Of course, Stark's work is clearly artistic. More often than not, Stark is her own model, using herself as muse for her body-morphing craft. Early Instagram posts see her breasts pushed up against glass à la Jenny Saville. In 2022, image-maker Nick Knight 3D-scanned Stark and two of her regular models, Dodo Potato and Jade O’Belle, for a sculpture celebrating the contemporaneity of voluptuous bodies at Photo London. Stark stars in the lookbook for her spring/summer 2023 collection in a series of portraits with distinctly John Currin-esque curves and colours.

I've come to understand that what I'm doing is playing.

Nonetheless, Stark considers herself a fashion designer; she trained as a seamstress, cut her teeth working on Beyoncé’s tour costumes and aims to stage runway shows, or at least immersive performances to show her work. She looks to her London contemporaries Di Petsa and Sinéad O’Dwyer in this sense, women who celebrate women in all their diversities and extremities. In 2021, she collaborated with Jean Paul Gaultier on a performance in Paris with his archival pieces.

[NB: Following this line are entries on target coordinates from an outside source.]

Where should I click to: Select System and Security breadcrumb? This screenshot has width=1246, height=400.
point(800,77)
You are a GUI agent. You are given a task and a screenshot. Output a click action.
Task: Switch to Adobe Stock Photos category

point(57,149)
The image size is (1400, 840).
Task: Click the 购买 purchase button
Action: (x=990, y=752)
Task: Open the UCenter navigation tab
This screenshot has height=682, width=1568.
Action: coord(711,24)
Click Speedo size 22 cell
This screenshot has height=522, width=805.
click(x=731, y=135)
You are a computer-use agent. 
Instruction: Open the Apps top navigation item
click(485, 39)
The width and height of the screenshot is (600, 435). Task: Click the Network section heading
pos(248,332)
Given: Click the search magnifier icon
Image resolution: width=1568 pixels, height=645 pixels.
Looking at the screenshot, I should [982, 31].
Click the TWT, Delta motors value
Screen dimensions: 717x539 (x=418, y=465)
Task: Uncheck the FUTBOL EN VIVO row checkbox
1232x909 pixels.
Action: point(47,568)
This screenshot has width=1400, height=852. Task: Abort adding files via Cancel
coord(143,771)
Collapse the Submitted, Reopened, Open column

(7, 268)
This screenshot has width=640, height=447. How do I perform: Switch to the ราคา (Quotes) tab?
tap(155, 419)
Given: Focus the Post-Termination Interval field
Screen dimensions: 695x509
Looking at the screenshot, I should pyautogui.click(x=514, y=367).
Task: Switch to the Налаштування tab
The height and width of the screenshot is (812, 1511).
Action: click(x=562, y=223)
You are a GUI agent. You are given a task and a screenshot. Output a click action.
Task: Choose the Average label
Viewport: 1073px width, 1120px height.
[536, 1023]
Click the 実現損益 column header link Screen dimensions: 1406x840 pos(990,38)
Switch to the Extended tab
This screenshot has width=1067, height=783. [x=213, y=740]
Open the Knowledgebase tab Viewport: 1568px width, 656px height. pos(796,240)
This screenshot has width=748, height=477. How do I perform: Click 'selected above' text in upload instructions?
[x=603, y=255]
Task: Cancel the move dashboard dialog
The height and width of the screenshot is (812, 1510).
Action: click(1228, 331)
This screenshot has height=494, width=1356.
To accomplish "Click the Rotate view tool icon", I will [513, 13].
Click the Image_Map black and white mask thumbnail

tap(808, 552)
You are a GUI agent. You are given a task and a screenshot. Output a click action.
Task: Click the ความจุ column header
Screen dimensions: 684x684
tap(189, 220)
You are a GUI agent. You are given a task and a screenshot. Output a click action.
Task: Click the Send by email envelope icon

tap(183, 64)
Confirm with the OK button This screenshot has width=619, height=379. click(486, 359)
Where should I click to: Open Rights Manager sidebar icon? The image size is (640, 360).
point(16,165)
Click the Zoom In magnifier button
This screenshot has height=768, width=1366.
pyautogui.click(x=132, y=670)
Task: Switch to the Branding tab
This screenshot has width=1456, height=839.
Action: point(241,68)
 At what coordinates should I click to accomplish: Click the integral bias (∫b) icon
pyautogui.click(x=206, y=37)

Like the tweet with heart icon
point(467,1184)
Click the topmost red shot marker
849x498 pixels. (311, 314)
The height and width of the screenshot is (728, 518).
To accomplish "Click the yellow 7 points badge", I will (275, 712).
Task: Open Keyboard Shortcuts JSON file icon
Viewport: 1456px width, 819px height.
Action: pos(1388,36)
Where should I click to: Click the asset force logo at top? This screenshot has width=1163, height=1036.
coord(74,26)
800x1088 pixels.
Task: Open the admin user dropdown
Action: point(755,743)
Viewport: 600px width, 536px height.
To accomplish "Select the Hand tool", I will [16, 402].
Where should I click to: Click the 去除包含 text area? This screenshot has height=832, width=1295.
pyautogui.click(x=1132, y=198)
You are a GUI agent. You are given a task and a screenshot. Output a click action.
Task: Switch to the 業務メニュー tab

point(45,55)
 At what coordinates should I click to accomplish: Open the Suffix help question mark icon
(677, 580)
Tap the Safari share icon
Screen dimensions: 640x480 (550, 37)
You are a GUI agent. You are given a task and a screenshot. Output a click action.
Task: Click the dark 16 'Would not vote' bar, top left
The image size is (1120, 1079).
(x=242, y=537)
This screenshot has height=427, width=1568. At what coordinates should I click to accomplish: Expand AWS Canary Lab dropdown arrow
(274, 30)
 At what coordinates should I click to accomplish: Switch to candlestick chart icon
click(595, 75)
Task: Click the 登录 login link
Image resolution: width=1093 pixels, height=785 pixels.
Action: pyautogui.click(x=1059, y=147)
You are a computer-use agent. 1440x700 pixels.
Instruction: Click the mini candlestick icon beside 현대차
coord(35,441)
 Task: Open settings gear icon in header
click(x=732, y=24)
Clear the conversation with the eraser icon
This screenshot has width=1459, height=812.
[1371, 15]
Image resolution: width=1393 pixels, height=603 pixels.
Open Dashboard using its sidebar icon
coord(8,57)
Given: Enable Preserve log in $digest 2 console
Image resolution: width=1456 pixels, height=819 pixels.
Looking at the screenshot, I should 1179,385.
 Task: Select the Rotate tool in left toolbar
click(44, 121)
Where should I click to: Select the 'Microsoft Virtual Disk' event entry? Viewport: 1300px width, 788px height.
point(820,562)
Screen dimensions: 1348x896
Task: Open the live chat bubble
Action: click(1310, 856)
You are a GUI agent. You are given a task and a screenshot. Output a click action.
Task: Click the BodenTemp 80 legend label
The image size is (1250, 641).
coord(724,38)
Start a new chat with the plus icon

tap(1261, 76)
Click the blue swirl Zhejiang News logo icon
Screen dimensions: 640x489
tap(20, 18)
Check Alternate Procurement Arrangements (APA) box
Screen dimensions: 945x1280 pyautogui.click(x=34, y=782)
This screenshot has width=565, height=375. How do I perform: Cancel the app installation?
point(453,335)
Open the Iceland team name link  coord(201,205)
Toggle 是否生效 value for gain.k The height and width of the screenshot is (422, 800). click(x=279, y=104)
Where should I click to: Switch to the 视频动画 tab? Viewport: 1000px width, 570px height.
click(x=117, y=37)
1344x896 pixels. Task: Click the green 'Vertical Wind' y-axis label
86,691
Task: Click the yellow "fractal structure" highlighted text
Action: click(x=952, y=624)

In many ways, the artistic nature of her practice with its distinct message harks back to early McQueen or she who Stark refers to as 'the queen', the late, great Vivienne Westwood.

michaela stark interview
Courtesy of brand

Regularly posting herself in her own designs, Stark is no stranger to the backlash bigger bodies can receive online, particularly in a state of - shock, horror - undress. She views this as an important part of the process, confronting people with their own fears or body dysmorphia and has kept messages where she’s even seen viewers change their minds. Stark pulls up an Instagram direct message that expresses disgust at a visual she has posted, before the individual behind the account comes full circle and thanks the designer, calling her work ‘beautiful’.

'I think people find it so challenging [if they] aren't already in this world of body acceptance,' she muses. 'It challenges them, and then they get confused why they might find it beautiful. Either their reaction is to investigate it more and accept it, or to get really angry about it. But I don't think that those same conversations could be had if it didn't, in a way, confuse people.'

A Michaela Stark silhouette celebrates a cinched-in waist - a popular shape since the sixteenth century - but also asymmetric breasts, hanging heavy and proud, and skirts that highlight the dipped curve of a belly. 'This shape is a motif, in a way,' she explains, 'because it’s my shape. But if I create a couture piece for a client, I think of their shape and how they’d want to be celebrated.'

Showing a pair of olive green bloomers in a gauzy chiffon, Stark explains how the elastic won’t cut into the skin but gives a new shape to the hips. Pieces like these also consider the trans feminine body, giving space where cis-only designs might not.

'I think there's this thing about body acceptance,' Stark considers, 'where a lot of the time, people who are able to reach [it] are the people who've really struggled with physical hatred of their own body.' In her presentation of self as well as her consideration of others, Stark’s practice truly feels like an evolution of acceptance; through play, through wit and through a reconsideration of beauty.